Exercise instructions –
Retype exactly the stretch of lines that begins at the line containing "Expand the Airbus A380 tree node" and ends at the last line of the data, with no other lines.

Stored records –
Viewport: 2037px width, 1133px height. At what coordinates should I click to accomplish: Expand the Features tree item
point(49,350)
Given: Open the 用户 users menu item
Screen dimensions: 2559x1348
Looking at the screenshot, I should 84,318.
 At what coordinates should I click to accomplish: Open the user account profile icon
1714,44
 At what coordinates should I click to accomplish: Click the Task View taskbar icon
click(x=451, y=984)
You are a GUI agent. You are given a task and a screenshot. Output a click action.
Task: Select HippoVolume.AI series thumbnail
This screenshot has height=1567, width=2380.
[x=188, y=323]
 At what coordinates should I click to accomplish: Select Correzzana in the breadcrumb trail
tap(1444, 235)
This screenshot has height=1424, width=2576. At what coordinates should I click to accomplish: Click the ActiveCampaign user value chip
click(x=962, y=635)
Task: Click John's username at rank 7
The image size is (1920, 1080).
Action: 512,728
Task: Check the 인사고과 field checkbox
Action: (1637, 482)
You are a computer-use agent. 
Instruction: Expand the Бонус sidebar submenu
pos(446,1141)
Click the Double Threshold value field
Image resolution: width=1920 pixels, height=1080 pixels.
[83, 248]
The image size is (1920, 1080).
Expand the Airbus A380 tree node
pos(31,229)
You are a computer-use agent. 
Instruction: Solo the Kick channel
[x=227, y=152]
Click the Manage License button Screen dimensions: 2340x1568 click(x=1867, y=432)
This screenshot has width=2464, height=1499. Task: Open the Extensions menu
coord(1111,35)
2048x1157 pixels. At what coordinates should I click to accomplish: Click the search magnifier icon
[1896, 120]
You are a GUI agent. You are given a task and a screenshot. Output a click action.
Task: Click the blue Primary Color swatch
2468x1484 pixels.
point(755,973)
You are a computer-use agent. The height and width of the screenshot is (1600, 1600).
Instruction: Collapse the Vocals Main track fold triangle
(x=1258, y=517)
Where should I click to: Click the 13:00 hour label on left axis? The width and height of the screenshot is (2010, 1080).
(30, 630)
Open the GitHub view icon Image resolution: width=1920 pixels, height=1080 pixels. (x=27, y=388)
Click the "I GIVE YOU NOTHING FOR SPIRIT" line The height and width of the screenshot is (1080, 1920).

Answer below –
Expand the Airbus A380 tree node
pos(31,229)
You are a computer-use agent. 
Instruction: Solo the Kick channel
[x=227, y=152]
Click the Manage License button Screen dimensions: 2340x1568 click(x=1867, y=432)
This screenshot has width=2464, height=1499. Task: Open the Extensions menu
coord(1111,35)
2048x1157 pixels. At what coordinates should I click to accomplish: Click the search magnifier icon
[1896, 120]
You are a GUI agent. You are given a task and a screenshot. Output a click action.
Task: Click the blue Primary Color swatch
2468x1484 pixels.
point(755,973)
You are a computer-use agent. The height and width of the screenshot is (1600, 1600).
Instruction: Collapse the Vocals Main track fold triangle
(x=1258, y=517)
Where should I click to: Click the 13:00 hour label on left axis? The width and height of the screenshot is (2010, 1080).
(30, 630)
Open the GitHub view icon Image resolution: width=1920 pixels, height=1080 pixels. (x=27, y=388)
Click the "I GIVE YOU NOTHING FOR SPIRIT" line The height and width of the screenshot is (1080, 1920).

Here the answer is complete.